Set down exactly the lines that run from the one containing "You are a GUI" to the end of the material below, both included, without pictures.

────

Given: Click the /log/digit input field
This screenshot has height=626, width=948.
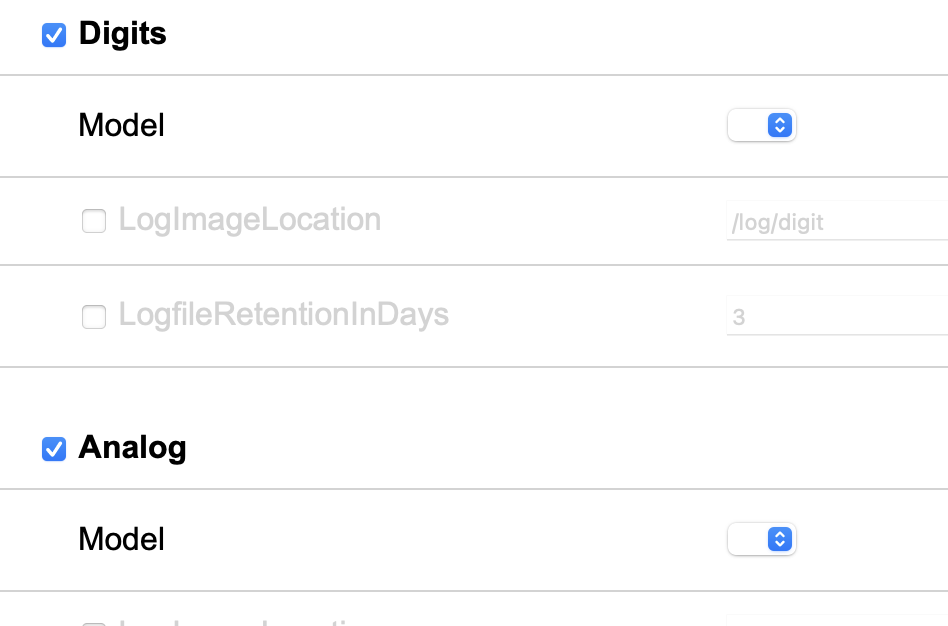Looking at the screenshot, I should click(830, 221).
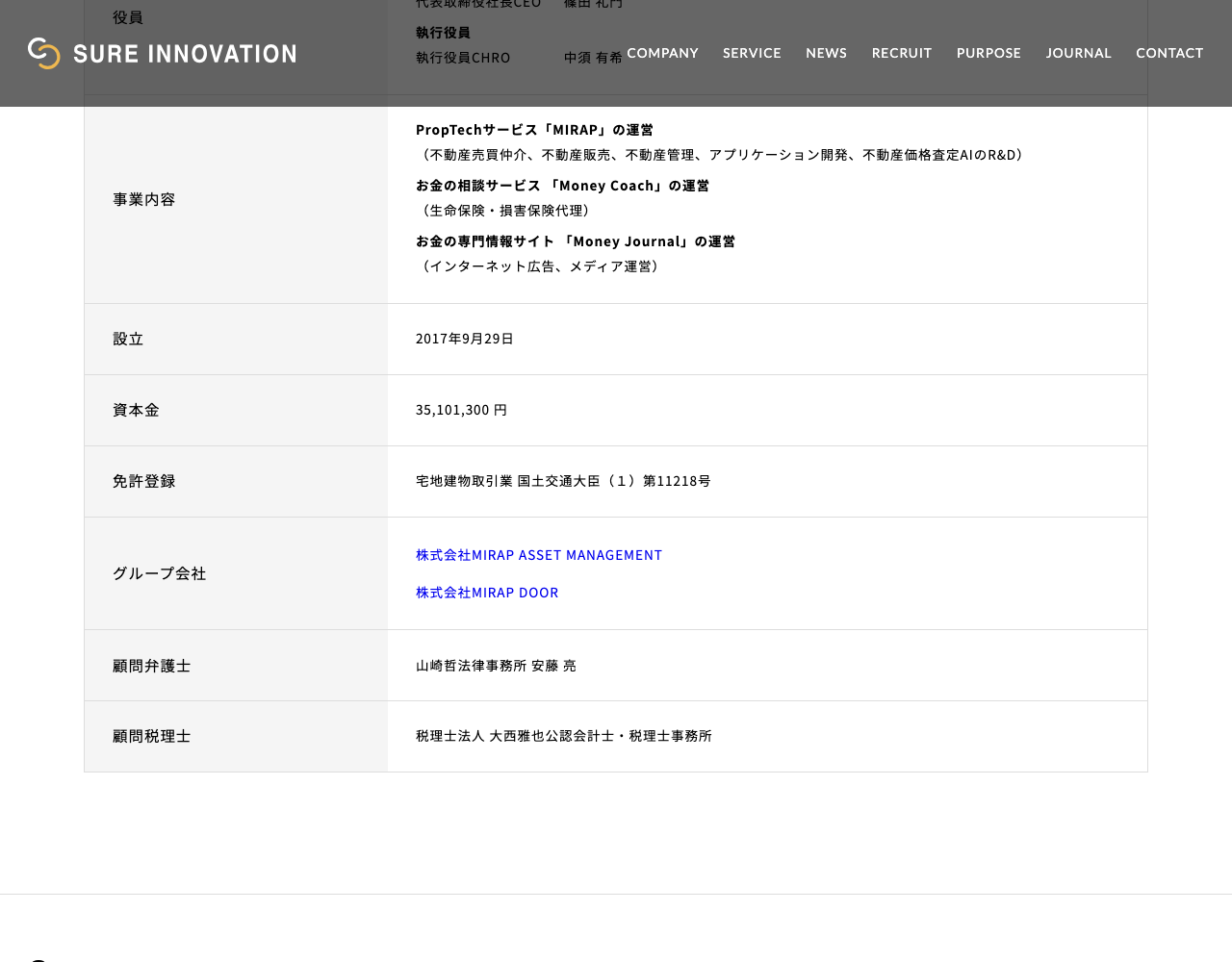1232x962 pixels.
Task: Click the 「Money Coach」の運営 heading
Action: point(628,186)
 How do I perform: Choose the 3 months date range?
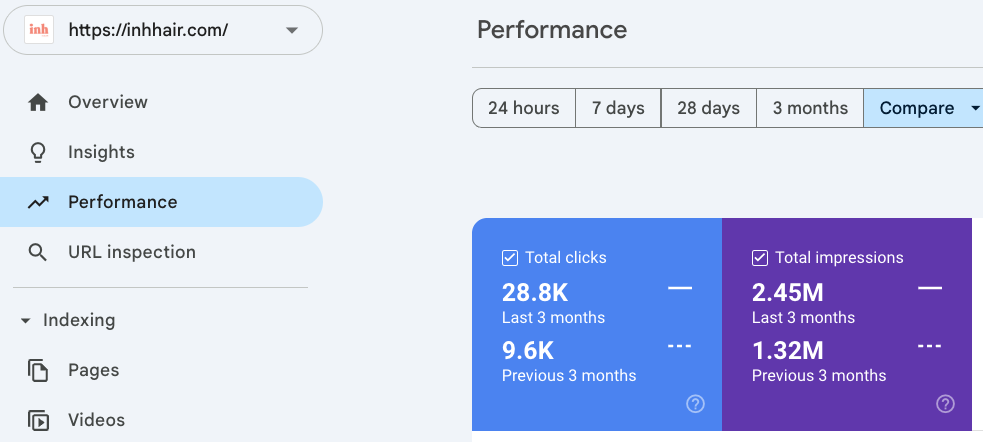click(810, 108)
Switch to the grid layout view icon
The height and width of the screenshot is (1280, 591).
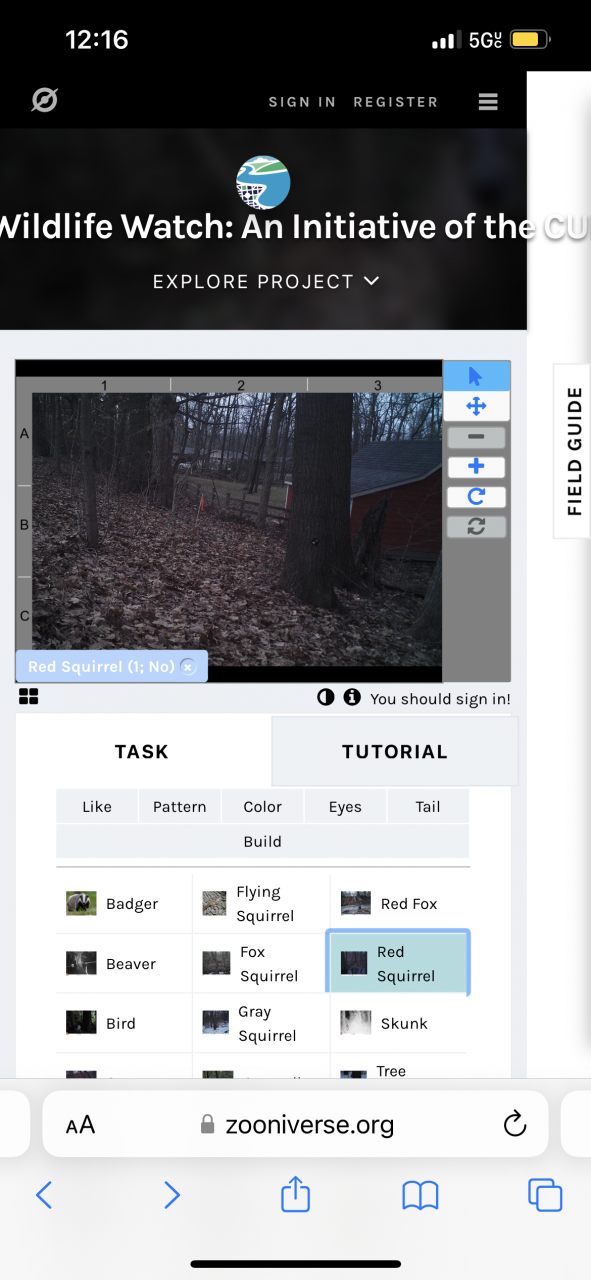coord(28,697)
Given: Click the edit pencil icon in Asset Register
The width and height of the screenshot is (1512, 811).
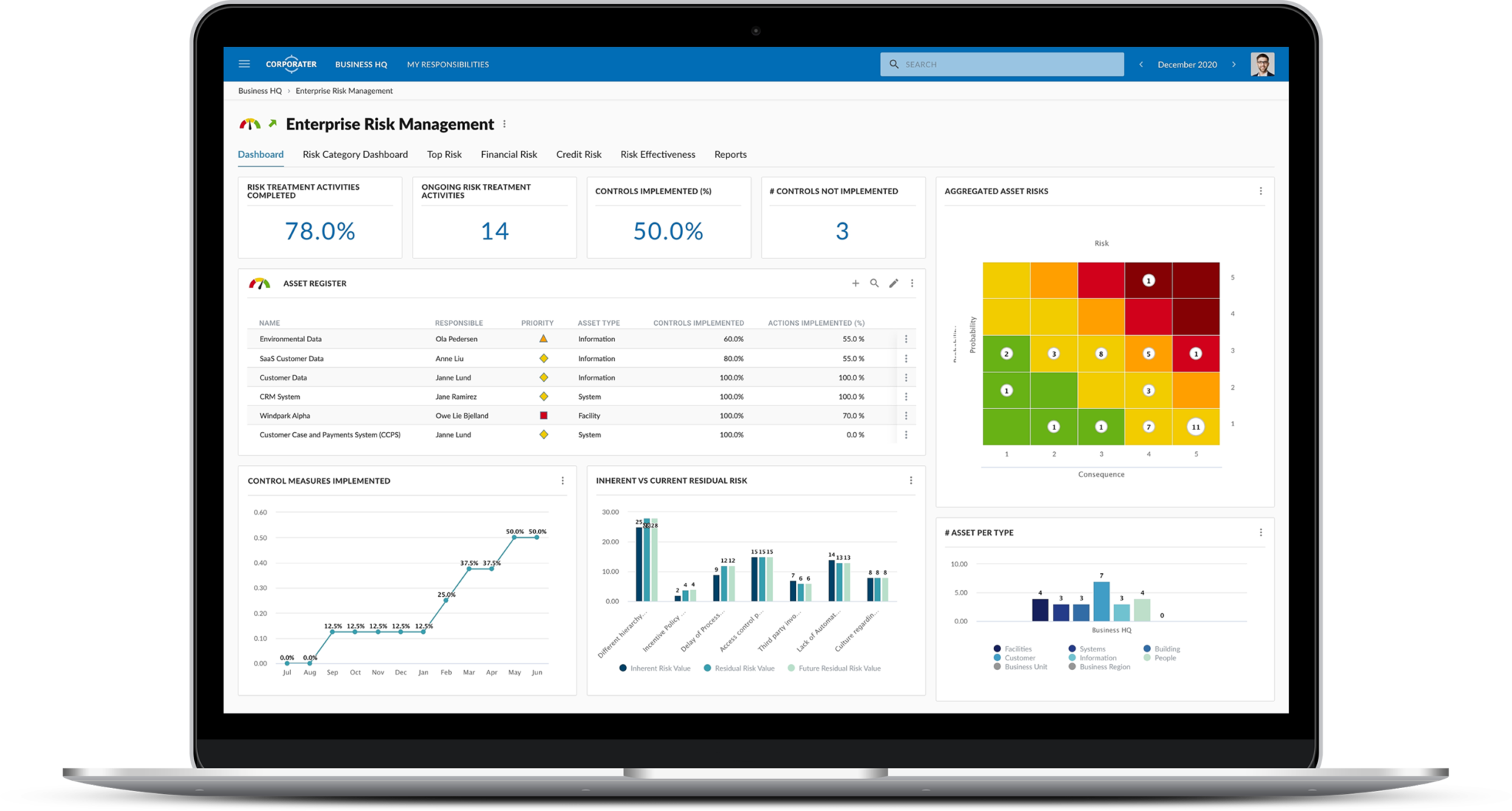Looking at the screenshot, I should 890,284.
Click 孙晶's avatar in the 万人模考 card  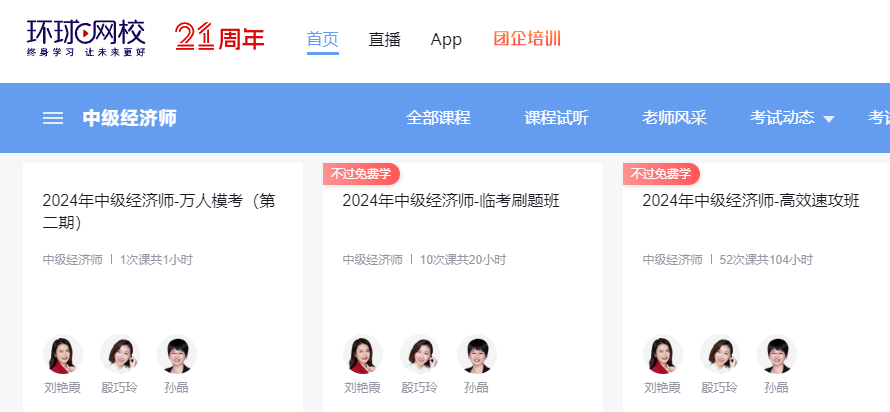(177, 354)
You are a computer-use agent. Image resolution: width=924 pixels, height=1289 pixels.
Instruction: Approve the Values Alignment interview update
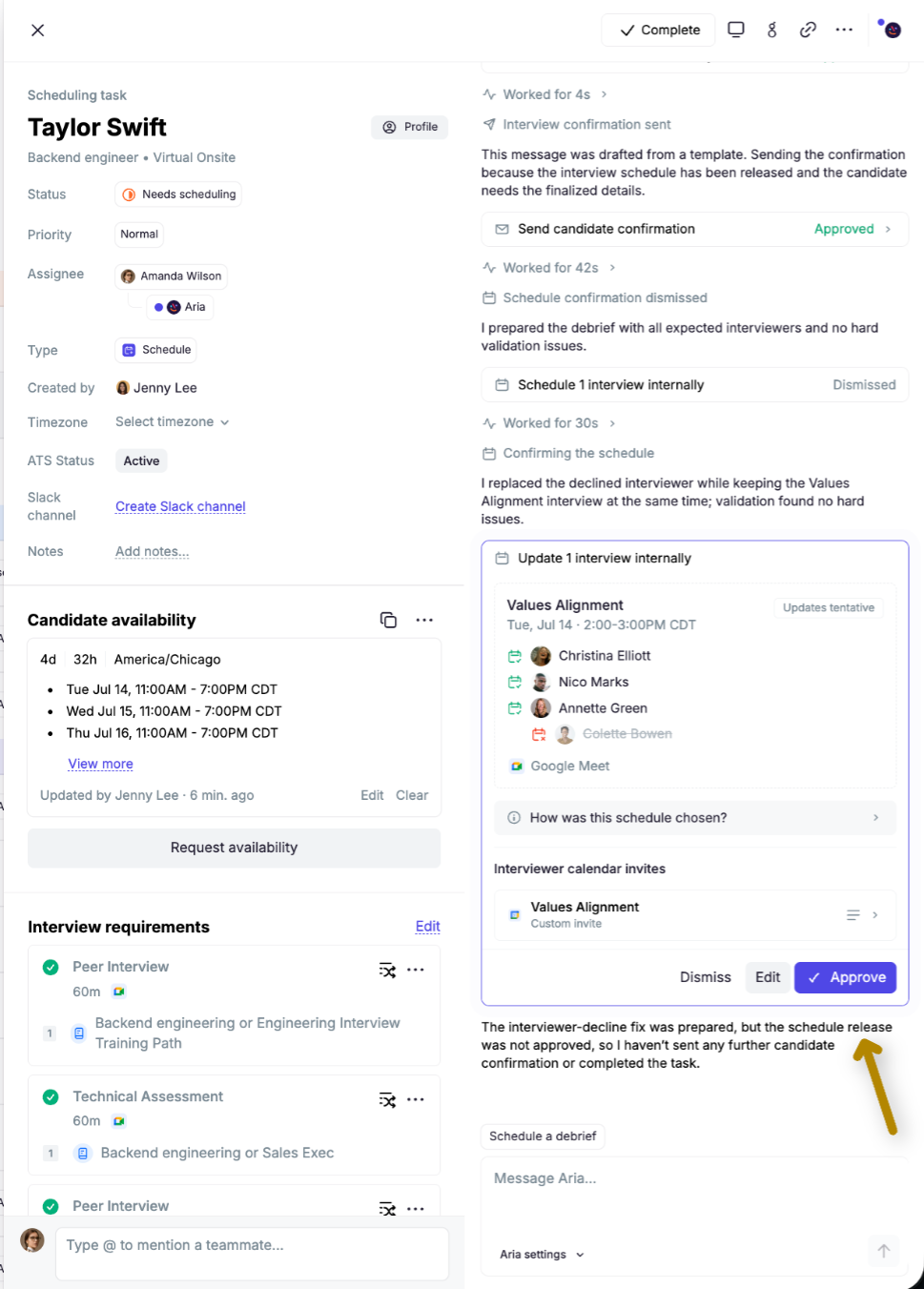[845, 977]
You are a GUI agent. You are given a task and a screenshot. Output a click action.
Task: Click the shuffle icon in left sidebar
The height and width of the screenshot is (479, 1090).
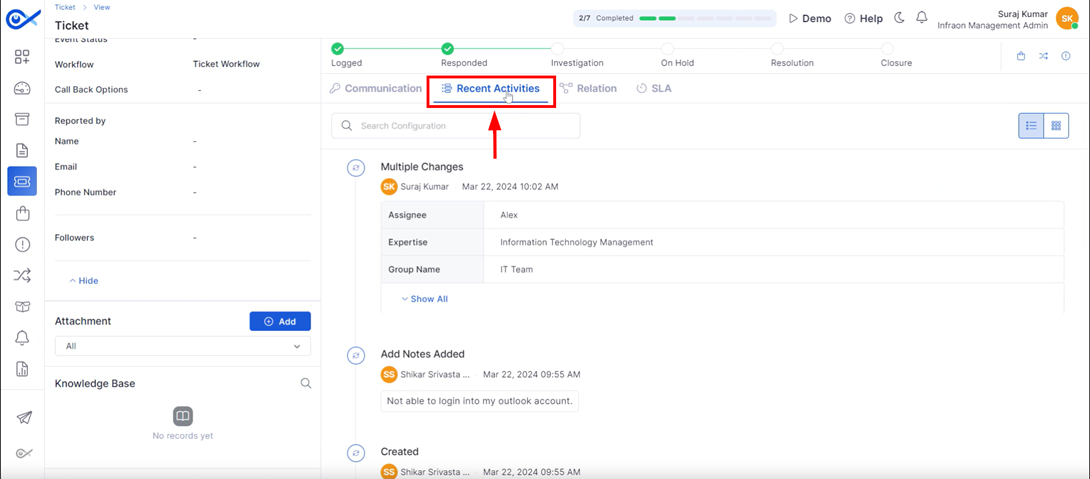[22, 276]
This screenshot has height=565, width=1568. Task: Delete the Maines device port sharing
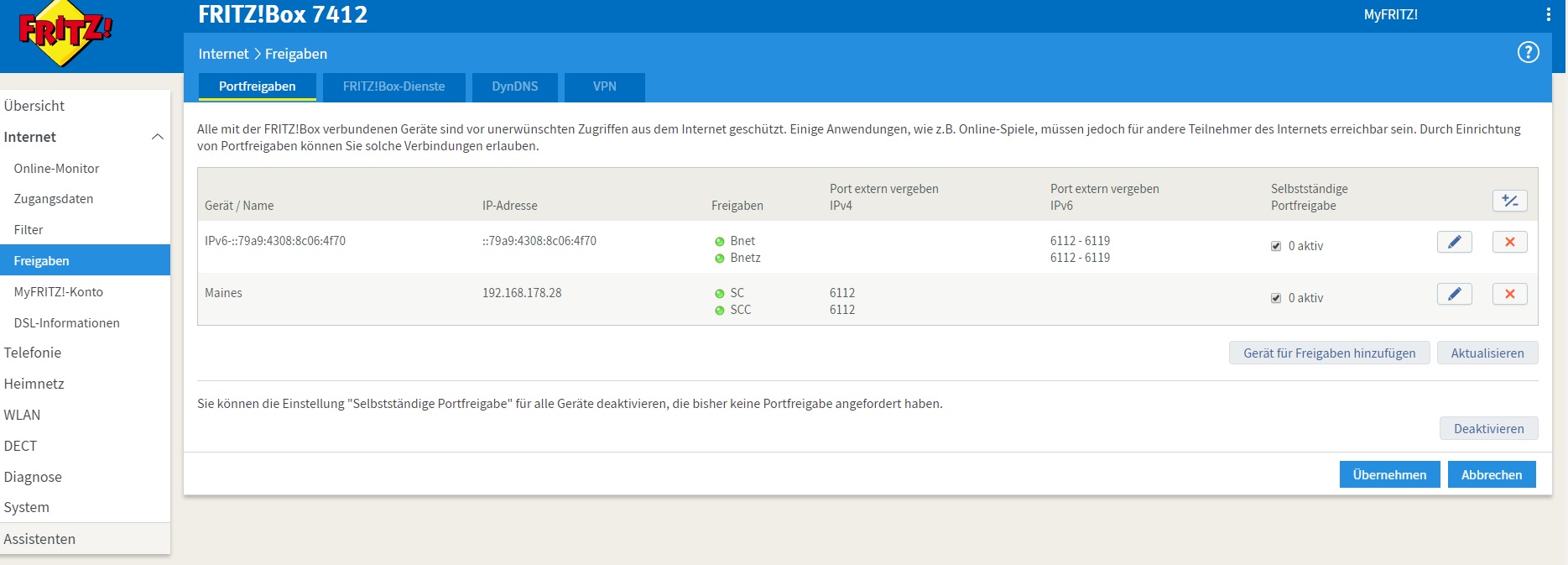click(1509, 295)
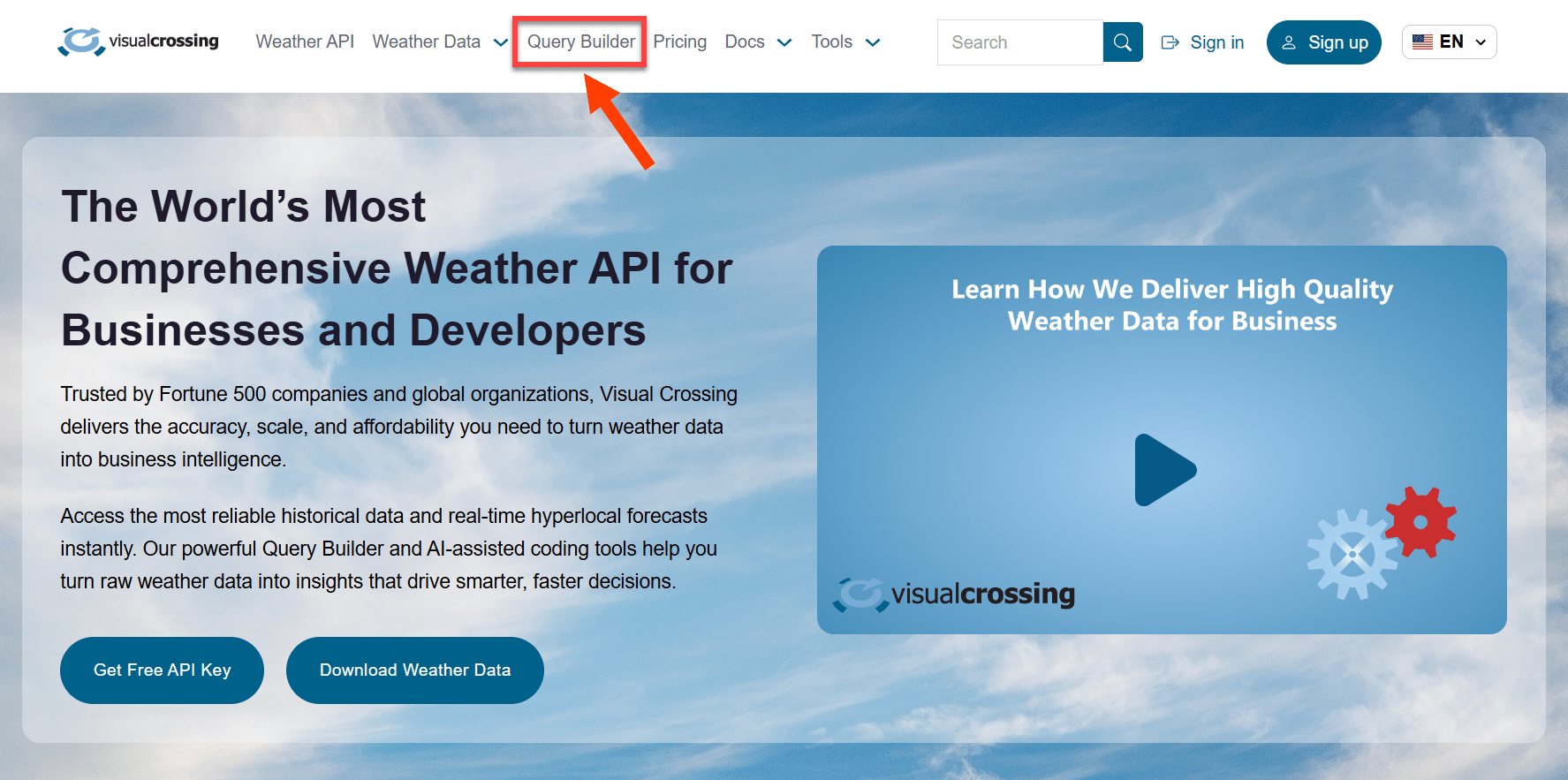Viewport: 1568px width, 780px height.
Task: Click the sign-in arrow icon
Action: click(x=1170, y=42)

────

• **Task result**:
You are a GUI agent. You are given a task and a screenshot. Output a click action.
Task: Click the shuffle icon in left sidebar
The height and width of the screenshot is (479, 1090).
[22, 276]
This screenshot has height=565, width=1568. Task: Delete the Maines device port sharing
click(1509, 295)
Viewport: 1568px width, 780px height.
Task: Click the sign-in arrow icon
Action: click(x=1170, y=42)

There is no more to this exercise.